» What to do: When a line in the entries contains the word "sort", copy that line in full.

Collected data entries:
::::

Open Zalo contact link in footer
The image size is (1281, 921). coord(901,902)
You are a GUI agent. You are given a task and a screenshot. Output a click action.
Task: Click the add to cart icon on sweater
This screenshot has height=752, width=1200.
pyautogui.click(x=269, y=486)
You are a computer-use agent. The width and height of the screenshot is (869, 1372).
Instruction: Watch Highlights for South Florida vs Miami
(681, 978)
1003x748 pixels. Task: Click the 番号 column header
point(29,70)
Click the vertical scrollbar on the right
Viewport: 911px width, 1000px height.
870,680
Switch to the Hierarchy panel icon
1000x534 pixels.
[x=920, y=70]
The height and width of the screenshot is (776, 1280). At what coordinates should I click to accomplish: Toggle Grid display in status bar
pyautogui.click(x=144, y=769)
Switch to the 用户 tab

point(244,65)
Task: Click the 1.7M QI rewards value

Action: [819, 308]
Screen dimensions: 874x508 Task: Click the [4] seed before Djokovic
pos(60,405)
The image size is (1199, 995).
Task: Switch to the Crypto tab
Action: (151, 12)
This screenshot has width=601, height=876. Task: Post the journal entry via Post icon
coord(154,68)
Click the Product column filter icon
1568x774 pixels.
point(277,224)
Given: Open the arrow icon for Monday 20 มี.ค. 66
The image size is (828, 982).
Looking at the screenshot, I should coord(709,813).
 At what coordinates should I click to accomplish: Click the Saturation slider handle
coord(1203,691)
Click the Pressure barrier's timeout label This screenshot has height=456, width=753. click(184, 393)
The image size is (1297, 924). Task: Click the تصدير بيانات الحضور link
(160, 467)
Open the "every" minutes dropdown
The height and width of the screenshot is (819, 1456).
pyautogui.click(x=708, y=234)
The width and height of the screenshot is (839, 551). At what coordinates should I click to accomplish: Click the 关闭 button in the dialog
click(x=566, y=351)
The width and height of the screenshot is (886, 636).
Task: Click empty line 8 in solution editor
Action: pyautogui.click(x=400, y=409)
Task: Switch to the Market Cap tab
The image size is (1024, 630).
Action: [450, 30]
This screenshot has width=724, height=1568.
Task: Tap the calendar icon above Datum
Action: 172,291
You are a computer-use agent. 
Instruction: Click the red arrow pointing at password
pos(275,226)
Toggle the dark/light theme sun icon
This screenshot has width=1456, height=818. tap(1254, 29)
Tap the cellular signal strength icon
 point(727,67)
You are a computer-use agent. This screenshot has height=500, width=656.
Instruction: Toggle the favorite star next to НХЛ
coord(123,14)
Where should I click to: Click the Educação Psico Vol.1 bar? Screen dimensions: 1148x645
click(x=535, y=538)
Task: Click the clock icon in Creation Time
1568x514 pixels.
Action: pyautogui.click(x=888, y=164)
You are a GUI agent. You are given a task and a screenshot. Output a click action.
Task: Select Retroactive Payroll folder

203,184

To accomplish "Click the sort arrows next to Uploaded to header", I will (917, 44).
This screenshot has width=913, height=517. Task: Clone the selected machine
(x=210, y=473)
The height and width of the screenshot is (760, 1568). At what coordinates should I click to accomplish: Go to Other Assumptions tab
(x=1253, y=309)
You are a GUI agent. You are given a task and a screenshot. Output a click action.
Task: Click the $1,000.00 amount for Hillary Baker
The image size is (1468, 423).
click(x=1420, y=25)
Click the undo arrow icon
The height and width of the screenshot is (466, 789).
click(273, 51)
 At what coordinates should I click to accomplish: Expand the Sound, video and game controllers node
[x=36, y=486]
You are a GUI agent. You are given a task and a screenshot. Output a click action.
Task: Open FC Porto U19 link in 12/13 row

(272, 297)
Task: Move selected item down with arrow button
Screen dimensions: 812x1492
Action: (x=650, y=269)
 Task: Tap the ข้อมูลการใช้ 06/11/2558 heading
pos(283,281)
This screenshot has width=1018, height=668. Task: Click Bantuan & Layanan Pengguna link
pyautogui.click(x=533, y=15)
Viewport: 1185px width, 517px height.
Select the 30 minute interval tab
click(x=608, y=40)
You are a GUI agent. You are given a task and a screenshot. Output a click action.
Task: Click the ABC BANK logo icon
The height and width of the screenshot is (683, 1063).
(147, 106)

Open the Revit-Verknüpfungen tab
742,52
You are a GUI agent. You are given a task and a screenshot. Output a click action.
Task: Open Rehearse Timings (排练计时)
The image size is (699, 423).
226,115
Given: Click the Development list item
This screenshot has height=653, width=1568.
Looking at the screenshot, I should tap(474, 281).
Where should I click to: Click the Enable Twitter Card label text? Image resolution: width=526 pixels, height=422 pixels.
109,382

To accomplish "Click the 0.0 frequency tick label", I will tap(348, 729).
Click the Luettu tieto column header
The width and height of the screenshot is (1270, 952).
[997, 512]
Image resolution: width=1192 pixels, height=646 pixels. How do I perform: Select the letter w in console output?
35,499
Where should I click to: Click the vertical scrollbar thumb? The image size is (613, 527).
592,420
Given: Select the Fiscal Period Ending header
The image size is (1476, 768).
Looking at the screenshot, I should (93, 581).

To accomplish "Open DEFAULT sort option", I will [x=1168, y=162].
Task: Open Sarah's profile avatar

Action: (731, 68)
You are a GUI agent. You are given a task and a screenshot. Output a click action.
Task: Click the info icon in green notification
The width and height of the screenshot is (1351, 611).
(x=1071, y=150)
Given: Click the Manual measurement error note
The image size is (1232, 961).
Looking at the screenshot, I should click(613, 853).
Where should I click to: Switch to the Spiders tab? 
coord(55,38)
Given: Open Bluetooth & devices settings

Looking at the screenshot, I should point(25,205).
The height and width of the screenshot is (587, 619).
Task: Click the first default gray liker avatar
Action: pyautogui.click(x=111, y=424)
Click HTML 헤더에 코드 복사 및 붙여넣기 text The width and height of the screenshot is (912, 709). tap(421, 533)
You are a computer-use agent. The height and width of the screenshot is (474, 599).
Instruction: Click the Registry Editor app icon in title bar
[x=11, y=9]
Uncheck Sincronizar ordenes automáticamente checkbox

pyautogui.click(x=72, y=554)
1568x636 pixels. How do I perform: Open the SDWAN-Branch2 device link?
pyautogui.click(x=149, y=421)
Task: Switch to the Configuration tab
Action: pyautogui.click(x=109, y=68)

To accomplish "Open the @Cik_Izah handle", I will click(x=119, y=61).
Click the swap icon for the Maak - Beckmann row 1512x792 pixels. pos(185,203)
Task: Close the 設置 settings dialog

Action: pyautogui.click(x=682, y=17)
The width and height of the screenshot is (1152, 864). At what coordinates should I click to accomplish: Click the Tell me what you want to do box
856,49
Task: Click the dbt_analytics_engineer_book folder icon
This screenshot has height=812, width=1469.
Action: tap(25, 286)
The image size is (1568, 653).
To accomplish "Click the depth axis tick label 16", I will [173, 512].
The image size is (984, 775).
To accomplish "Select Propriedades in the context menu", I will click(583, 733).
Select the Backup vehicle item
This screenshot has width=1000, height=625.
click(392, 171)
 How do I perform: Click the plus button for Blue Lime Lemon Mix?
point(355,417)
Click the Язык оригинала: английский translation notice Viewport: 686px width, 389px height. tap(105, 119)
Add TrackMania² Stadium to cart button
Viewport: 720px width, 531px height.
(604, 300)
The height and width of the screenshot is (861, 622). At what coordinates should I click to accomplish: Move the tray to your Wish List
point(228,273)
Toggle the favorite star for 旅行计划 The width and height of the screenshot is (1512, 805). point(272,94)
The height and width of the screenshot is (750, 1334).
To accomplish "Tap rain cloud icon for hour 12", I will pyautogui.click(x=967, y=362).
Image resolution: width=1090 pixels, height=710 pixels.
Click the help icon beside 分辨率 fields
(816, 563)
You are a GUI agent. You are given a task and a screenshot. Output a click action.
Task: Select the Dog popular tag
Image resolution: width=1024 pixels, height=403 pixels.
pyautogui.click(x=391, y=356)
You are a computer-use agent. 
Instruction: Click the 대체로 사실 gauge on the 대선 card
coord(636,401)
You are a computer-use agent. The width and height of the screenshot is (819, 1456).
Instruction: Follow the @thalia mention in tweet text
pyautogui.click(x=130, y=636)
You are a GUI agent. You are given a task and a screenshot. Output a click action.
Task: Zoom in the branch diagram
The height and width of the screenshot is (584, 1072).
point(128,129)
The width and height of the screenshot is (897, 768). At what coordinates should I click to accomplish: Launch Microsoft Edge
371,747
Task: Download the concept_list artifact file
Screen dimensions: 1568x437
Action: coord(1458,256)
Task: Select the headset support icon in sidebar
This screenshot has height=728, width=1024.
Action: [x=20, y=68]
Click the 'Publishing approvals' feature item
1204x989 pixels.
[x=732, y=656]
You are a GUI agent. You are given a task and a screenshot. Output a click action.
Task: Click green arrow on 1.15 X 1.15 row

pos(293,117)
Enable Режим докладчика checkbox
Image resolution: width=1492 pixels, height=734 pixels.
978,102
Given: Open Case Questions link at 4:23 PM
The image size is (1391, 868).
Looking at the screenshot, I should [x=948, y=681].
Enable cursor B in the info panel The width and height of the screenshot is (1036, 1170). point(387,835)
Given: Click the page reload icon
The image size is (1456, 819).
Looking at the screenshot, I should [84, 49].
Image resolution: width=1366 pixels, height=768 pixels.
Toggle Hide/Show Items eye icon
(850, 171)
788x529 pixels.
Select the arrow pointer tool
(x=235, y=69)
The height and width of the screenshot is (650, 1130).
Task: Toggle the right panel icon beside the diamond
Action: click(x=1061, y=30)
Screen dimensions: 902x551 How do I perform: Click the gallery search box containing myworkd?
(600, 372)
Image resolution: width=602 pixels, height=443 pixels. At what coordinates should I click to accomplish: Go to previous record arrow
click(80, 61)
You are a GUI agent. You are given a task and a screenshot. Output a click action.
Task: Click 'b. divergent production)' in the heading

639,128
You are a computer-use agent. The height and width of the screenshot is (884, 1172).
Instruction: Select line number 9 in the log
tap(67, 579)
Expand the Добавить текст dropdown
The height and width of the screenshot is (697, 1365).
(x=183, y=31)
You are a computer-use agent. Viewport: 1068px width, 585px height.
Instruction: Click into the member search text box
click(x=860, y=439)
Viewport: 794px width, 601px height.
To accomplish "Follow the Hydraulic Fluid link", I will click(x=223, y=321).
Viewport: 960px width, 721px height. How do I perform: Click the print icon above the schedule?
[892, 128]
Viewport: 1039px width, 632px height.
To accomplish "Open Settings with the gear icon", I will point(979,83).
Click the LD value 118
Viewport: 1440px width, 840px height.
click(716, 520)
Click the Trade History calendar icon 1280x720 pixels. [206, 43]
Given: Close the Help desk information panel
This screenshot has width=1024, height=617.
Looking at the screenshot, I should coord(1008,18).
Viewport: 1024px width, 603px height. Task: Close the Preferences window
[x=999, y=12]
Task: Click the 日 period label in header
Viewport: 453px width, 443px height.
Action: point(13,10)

::::

» Answer to the exercise:
To accomplish "Click the sort arrows next to Uploaded to header", I will (917, 44).
To accomplish "Open DEFAULT sort option", I will [x=1168, y=162].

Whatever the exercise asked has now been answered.